### RECORDED DATA
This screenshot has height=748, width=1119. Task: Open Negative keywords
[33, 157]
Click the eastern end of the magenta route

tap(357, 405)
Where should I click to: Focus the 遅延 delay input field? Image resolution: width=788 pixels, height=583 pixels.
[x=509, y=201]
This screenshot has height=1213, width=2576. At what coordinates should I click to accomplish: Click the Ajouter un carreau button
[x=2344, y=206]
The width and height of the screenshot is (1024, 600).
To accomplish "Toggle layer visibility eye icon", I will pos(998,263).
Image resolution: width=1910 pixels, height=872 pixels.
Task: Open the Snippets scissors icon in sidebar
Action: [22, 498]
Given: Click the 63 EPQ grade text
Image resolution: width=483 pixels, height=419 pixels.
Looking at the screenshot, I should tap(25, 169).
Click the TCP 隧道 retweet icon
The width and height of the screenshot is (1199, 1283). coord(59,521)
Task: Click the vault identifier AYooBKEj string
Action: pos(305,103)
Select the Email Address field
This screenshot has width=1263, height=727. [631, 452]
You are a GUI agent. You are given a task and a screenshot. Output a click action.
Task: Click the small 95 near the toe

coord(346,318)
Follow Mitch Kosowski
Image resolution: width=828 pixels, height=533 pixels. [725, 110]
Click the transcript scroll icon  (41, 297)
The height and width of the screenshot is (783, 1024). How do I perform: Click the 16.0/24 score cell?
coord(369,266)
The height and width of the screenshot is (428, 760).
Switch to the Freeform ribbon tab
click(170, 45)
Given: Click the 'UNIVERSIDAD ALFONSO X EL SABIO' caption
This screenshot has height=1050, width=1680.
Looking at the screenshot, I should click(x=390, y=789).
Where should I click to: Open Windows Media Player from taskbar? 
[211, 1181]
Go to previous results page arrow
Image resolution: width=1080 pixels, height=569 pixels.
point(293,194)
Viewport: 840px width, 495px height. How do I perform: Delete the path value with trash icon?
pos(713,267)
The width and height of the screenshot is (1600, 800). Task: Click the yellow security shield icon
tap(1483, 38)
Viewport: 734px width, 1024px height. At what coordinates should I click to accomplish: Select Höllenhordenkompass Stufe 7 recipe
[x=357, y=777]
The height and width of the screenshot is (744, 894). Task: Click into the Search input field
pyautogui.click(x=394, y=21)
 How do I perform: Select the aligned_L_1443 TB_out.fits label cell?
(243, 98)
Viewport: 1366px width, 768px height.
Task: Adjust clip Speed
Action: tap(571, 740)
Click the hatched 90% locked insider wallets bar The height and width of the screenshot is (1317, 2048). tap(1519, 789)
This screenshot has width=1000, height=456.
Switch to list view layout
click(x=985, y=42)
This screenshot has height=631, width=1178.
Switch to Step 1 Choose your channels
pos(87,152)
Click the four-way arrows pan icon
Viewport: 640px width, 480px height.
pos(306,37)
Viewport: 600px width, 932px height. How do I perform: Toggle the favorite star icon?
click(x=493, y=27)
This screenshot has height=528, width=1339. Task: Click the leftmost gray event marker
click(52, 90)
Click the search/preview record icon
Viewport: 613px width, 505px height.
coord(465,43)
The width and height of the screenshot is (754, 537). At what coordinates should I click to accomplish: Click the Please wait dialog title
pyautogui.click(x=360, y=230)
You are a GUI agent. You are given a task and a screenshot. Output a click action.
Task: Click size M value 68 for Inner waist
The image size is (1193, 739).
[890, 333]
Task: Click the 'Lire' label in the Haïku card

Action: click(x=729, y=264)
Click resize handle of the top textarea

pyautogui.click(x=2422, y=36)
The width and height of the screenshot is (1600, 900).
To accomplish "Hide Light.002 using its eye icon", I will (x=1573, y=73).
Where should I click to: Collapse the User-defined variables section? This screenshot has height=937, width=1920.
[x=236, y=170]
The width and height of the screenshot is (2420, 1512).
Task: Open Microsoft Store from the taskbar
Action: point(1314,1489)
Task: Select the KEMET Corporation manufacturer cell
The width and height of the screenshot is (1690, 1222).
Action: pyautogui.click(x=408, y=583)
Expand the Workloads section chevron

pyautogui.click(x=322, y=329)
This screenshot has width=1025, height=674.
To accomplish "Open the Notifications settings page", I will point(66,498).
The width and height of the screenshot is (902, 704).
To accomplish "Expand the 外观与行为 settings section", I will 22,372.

### STATED EXERCISE
Find each line in the rows above that contains the word "This", and copy those lines.

### RESPONSE
This screenshot has height=748, width=1119. Task: Open Negative keywords
This screenshot has height=1213, width=2576. At what coordinates should I click to accomplish: Click the Ajouter un carreau button
This screenshot has width=1263, height=727. [631, 452]
This screenshot has height=1050, width=1680.
This screenshot has width=1000, height=456.
This screenshot has height=631, width=1178.
This screenshot has height=528, width=1339. Task: Click the leftmost gray event marker
Where should I click to: Collapse the User-defined variables section? This screenshot has height=937, width=1920.
This screenshot has width=1025, height=674.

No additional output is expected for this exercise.